_WHAT YOU NEED TO DO_
Return the records, each one exactly as written.

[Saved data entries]
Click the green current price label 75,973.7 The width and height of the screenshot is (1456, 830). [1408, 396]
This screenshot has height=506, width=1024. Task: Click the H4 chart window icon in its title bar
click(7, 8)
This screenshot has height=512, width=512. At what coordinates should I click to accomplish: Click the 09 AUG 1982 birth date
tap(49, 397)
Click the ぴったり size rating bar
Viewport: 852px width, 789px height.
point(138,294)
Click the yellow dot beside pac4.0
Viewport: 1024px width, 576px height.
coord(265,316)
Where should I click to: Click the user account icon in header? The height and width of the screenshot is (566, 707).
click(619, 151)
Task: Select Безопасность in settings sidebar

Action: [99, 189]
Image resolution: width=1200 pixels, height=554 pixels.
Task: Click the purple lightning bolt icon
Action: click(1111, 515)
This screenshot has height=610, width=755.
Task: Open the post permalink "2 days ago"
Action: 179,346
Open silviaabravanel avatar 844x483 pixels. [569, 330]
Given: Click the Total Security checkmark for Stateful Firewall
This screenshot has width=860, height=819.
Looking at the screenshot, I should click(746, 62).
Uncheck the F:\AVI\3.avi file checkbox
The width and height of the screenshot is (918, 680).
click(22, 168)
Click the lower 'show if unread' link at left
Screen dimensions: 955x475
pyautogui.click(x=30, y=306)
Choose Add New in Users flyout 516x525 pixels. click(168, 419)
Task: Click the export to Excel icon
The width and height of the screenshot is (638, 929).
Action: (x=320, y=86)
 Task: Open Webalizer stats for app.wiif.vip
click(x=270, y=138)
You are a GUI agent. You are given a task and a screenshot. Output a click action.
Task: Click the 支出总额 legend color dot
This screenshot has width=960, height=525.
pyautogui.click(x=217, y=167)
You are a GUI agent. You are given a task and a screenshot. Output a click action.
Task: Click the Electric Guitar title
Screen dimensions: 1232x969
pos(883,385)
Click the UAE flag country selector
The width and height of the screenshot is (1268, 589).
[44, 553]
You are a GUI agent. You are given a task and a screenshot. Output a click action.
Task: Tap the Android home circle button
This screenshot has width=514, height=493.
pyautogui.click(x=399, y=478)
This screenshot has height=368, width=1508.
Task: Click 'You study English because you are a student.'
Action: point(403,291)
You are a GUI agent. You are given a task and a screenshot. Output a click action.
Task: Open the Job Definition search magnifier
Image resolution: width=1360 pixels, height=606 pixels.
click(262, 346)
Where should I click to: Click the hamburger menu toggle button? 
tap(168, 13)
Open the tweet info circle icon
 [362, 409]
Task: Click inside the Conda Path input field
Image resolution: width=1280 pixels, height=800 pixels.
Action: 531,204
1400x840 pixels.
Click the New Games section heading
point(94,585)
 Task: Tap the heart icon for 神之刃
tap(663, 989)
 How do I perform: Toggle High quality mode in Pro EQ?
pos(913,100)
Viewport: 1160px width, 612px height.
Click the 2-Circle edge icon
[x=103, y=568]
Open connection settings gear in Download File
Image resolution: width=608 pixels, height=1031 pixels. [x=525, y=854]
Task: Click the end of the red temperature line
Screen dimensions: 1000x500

_WORKED SOLUTION_
Click the green current price label 75,973.7 The width and height of the screenshot is (1456, 830). [1408, 396]
This screenshot has height=506, width=1024. Task: Click the H4 chart window icon in its title bar
click(7, 8)
This screenshot has height=512, width=512. At what coordinates should I click to accomplish: Click the 09 AUG 1982 birth date
tap(49, 397)
Click the ぴったり size rating bar
Viewport: 852px width, 789px height.
point(138,294)
Click the yellow dot beside pac4.0
Viewport: 1024px width, 576px height.
coord(265,316)
Where should I click to: Click the user account icon in header? The height and width of the screenshot is (566, 707).
click(619, 151)
Task: Select Безопасность in settings sidebar

Action: [99, 189]
Image resolution: width=1200 pixels, height=554 pixels.
Task: Click the purple lightning bolt icon
Action: click(1111, 515)
This screenshot has height=610, width=755.
Task: Open the post permalink "2 days ago"
Action: 179,346
Open silviaabravanel avatar 844x483 pixels. [569, 330]
Given: Click the Total Security checkmark for Stateful Firewall
This screenshot has width=860, height=819.
Looking at the screenshot, I should click(746, 62).
Uncheck the F:\AVI\3.avi file checkbox
The width and height of the screenshot is (918, 680).
click(22, 168)
Click the lower 'show if unread' link at left
Screen dimensions: 955x475
pyautogui.click(x=30, y=306)
Choose Add New in Users flyout 516x525 pixels. click(168, 419)
Task: Click the export to Excel icon
The width and height of the screenshot is (638, 929).
Action: (x=320, y=86)
 Task: Open Webalizer stats for app.wiif.vip
click(x=270, y=138)
You are a GUI agent. You are given a task and a screenshot. Output a click action.
Task: Click the 支出总额 legend color dot
This screenshot has width=960, height=525.
pyautogui.click(x=217, y=167)
You are a GUI agent. You are given a task and a screenshot. Output a click action.
Task: Click the Electric Guitar title
Screen dimensions: 1232x969
pos(883,385)
Click the UAE flag country selector
The width and height of the screenshot is (1268, 589).
[44, 553]
You are a GUI agent. You are given a task and a screenshot. Output a click action.
Task: Tap the Android home circle button
This screenshot has width=514, height=493.
pyautogui.click(x=399, y=478)
This screenshot has height=368, width=1508.
Task: Click 'You study English because you are a student.'
Action: point(403,291)
You are a GUI agent. You are given a task and a screenshot. Output a click action.
Task: Open the Job Definition search magnifier
Image resolution: width=1360 pixels, height=606 pixels.
click(262, 346)
Where should I click to: Click the hamburger menu toggle button? 
tap(168, 13)
Open the tweet info circle icon
 [362, 409]
Task: Click inside the Conda Path input field
Image resolution: width=1280 pixels, height=800 pixels.
Action: 531,204
1400x840 pixels.
Click the New Games section heading
point(94,585)
 Task: Tap the heart icon for 神之刃
tap(663, 989)
 How do I perform: Toggle High quality mode in Pro EQ?
pos(913,100)
Viewport: 1160px width, 612px height.
Click the 2-Circle edge icon
[x=103, y=568]
Open connection settings gear in Download File
Image resolution: width=608 pixels, height=1031 pixels. [x=525, y=854]
Task: Click the end of the red temperature line
Screen dimensions: 1000x500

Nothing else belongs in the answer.